■ Data for analysis:
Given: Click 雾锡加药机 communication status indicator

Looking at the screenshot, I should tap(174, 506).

==

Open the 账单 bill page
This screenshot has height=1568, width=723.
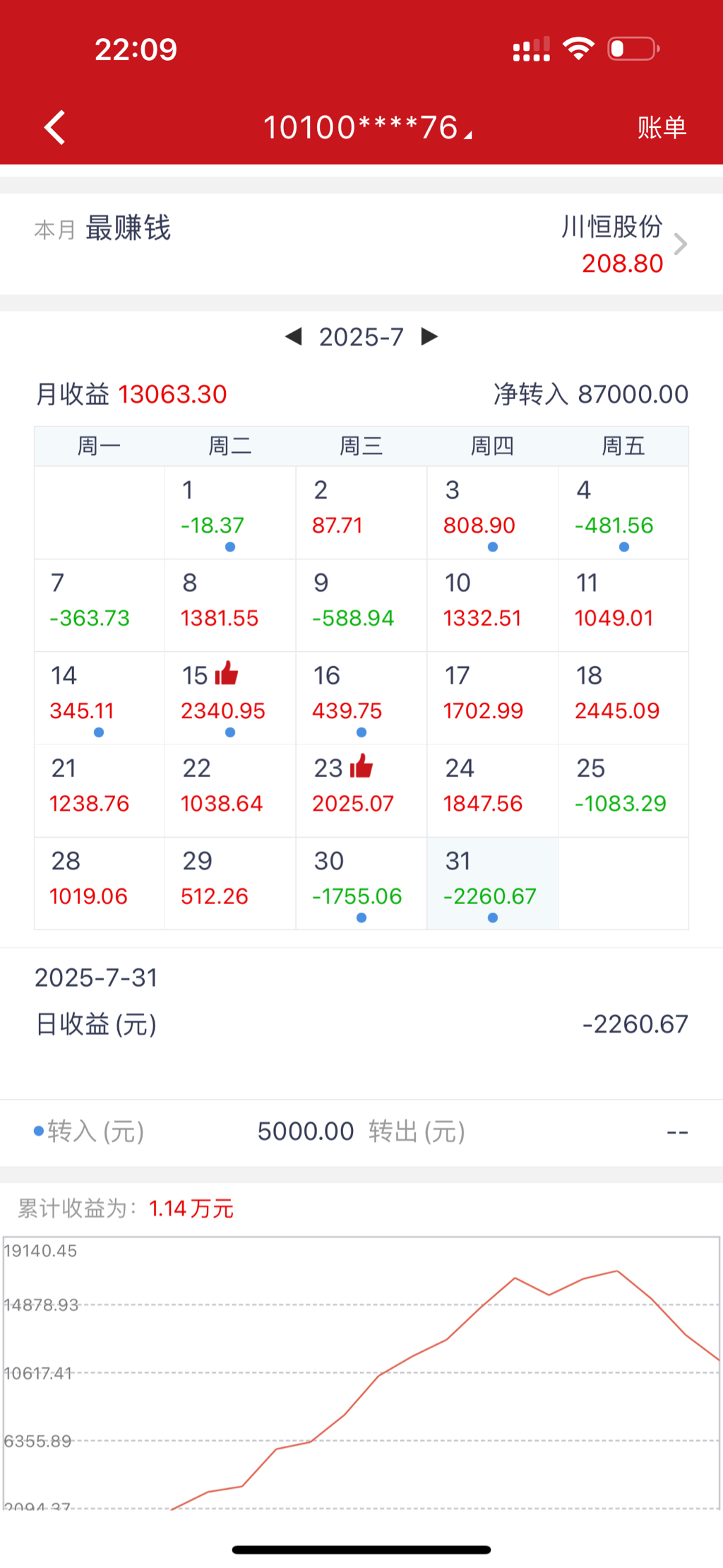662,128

--

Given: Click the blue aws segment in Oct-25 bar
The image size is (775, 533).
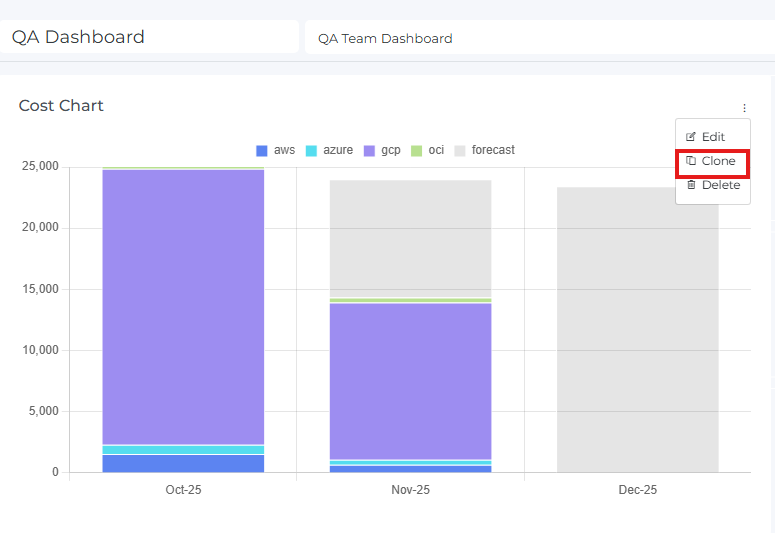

■ What is needed:
From the material above, set down exactly the lines between the line holding "Given: Click the" and the line holding "The image size is (775, 533).", inclusive. Include nothing else.

■ Worked solution:
Given: Click the blue aws segment in Oct-25 bar
The image size is (775, 533).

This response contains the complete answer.